自宅で仕事が出来る環境があるにも関わらず、会社へ来ちゃってる理由はただ一つ。
すぐ近くにベッドがある場所だと、そのまま寝倒しかねないため、家から離れなければ!
と思ったわけです。
そのくらい体がヨボヨボ。なんだかロボットのようになっています。
いかに普段、全然運動をしていないかを実感中です。


何があったのかというと、話は金曜日の事。
この日と前日の12日はNHKホールにて、aikoのライブツアー「Love Like Pop Vol.9」
行われていました。
この13日の公演のチケットを幸運にも一般発売でゲットすることが出来たあたしは、
平日だろうが仕事が忙しかろうが、何が何でも行ってやるぜ!と息巻いておりました。


ただ、時期が異常に悪い時期であることは明白で、仕事はまさに最初のデカイ山場を
迎えようとしている時期であることは、今回のプロジェクトのメンバーみんなが
分かり切っていることです。
問題はそこんところ。
一応開発のメンバーを束ねる身としては、そんな中なのに自分の都合だけで遊び呆けて
しまってもいいんだろうか、と葛藤していました。
そして迎えたGW。休み明けからシステムを結合してテストをすることを目標に、
遊びにも行かず、酒もそんなに飲まず、なるべく仕事に集中するよう自分にニンジンぶら下げる
意味でギターを買ってみたり(嘘:完璧なる衝動買い)しながら志気を高めていきました。


しかし、GW明け。
全体を結合してテストをしようにも、パーツがまだ全然出来ていないことが発覚したり、
スケジュール自体が押せ押せな状態であることが発覚したりと、なんだか事態は
思い切りよろしくない状態。
これは・・・と思い、リスケしてみたところ、お客様の元へ持っていく直前まで
線をびっちり引かなくては到底出来そうもない状態であることが明らかになりました。


これには内心、凹みました。
スケジュールを遅れさせてしまったことにではなく、全体のスケジュールを全然把握
出来ていなかった自分自身に対して。
逆を言ったら、「あたしはこの日に用事があるから、あたしは自分の分の仕事を
さっさと頑張って、この日は休むわ!」という考えでしかなかったんじゃないの?自分。
という気持ちになってしまった。
普通に仕事をこなすんならそれでいいんだと思うんです。
でも、下の子達の仕事振りもまとめていかなきゃいけない身としては
それだけの気持ちで仕事をしてたんではダメなことは明らかで、今回の仕事に対する
責任を明らかに軽視していた。


この時点で、自分で自分にいくつか重りをぶら下げ始めたことには
全然気付けていなかったんですね。


その重りに気付かぬまま、とりあえず簡単に言うと「マズイ」状態になってしまったことをリーダーへ報告。
リスケプランを提案して、今後の進め方についてミーティング。
この時点で、「あ、今週の金曜日、半休は取れないな」と自分の中で勝手に確定させていました。
だってそうでしょ。
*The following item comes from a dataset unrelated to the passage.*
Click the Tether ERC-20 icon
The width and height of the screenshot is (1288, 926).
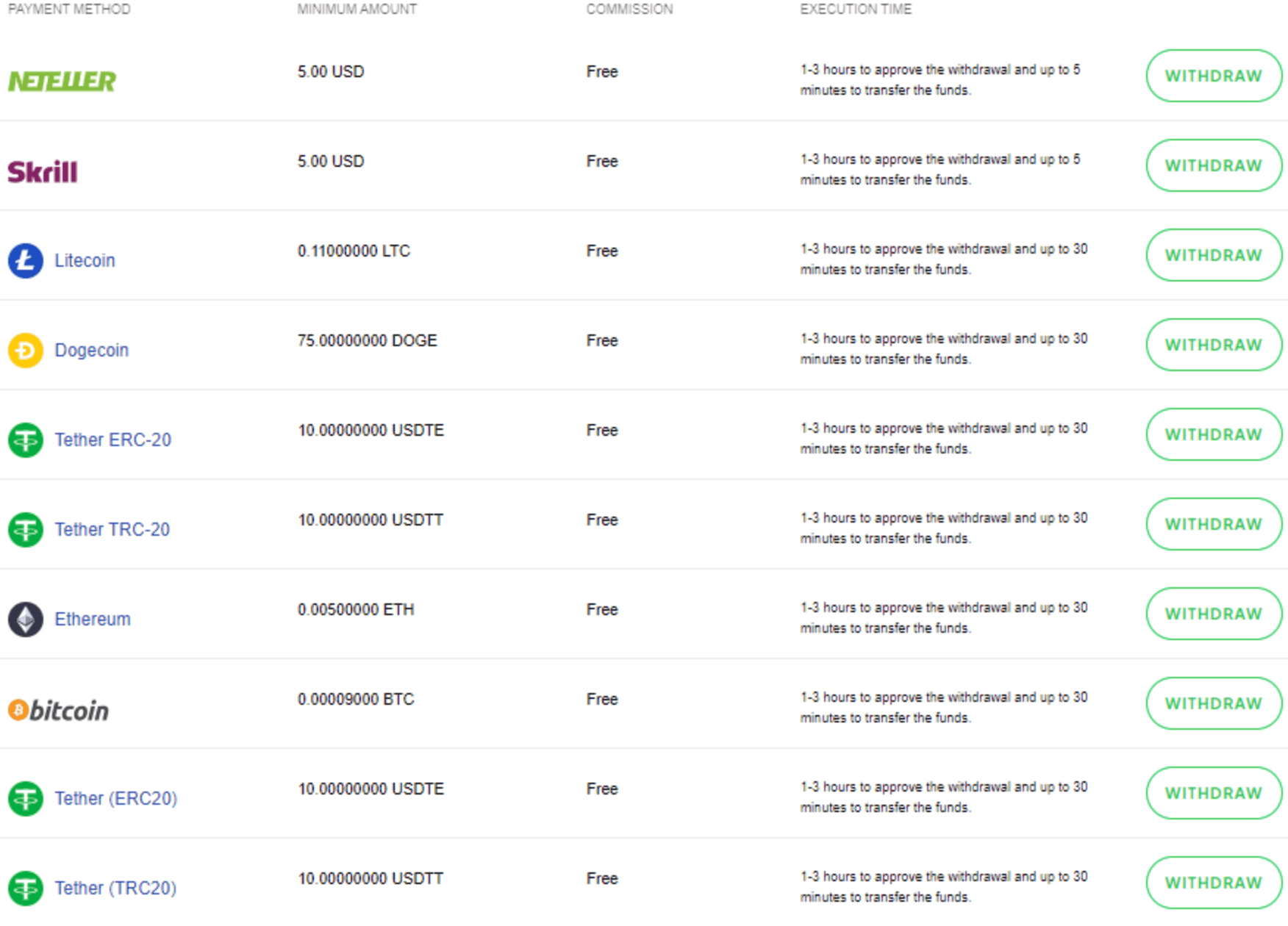[x=24, y=439]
「みんなでマッハで頑張ろうね!」のスケジュールを作っておいて、
「でもあたしはこの日、いなくなるからね」とは言えない。
最悪は定時で抜け出してNHKホールまでダッシュして、終わったら戻ってきて徹夜。
なんてかわいくも何ともない時間の使い方まで考えていました。真剣に。


木曜日の段階で、自分の中で葛藤はしたものの、「やっぱり金曜は定時で上がろう。
その分、土日出社しよう」と思い、リーダーへ「明日は用事があるので定時で上がりますね」
と一言連絡しました。
別に定時後の時間をどう使おうが個人の勝手じゃん。と日頃思っているあたしなので、
あんまりこういう連絡はしない人なのですが、さすがにここんところの仕事状態では
一言入れておいた方がいいかなー、と判断しまして。


そのときはリーダーも「あー、別にいいんじゃない?」的な反応だったんですが、
その後メッセンジャーが飛んできました。
「あれ?明日ってもしかして、ライブじゃないの?だから定時なの?
 だったらせめて半休取りなさい!
と。


実はこのリーダーもaikoが好きで、以前はよく「いやー、『花火』を初めて聴いたときは
ビックリしたよー」なんて言ってたんです。
で、あたしがaiko好きだってことももちろん知ってて、「aikoのライブはすんごいんだけど、
平日が多くて社会人にはそれが難点」というボヤキに対して、よく
「そのために有休があるんだぜ」と言ってくれてた人だったりするんです。


珍しくあたしが「定時で上がります」なんて言ったもんだから、
「あいつがそんなこと言うなんて珍しいなー」と思ったのかどうかは分かりませんが、
それで気を遣って言って下さったことは明白で、
でも確かにその通りなので「違います」と言うわけにもいかず、
「そうです。でも定時で上がってダッシュでいけばなんとか間に合うことはチェック済なので
 半休いただかなくても大丈夫ですよ」
と返信。


しかしリーダーも簡単には食い下がらない。
「ダメ。半休取りなさい。これ命令。ライブはスタートが命です。」とRes。


なのであたしはなかなか言葉とか文字にするのが難しい自分の気持ちを
なんとか言葉にしようと試みたんです。
「そう言って下さるのはありがたいし、本当はそうしたい。
 でもそうしてしまったら自分の立場から見てみんなに申し訳ないという気持ちもあるし、
 自分でそれが最良だとは思えない気持ちもある。だからやるべきことはやってから行きたい。」

みたいな感じのこと。
なんかこんな端的な言葉じゃなかったけれど、そういう主旨のことを思ってたので、
気持ち悪いほど素直にそう返す。


そしたらリーダー、「アホ!何のために俺がおんねん!」的な返事をしてきました。
(注:別に関西の人ではありませんが、ノリ的にそんな感じだったのと、
 こないだの「タイガー&ドラゴン」にやられている為。雰囲気だけでも分かって頂ければ)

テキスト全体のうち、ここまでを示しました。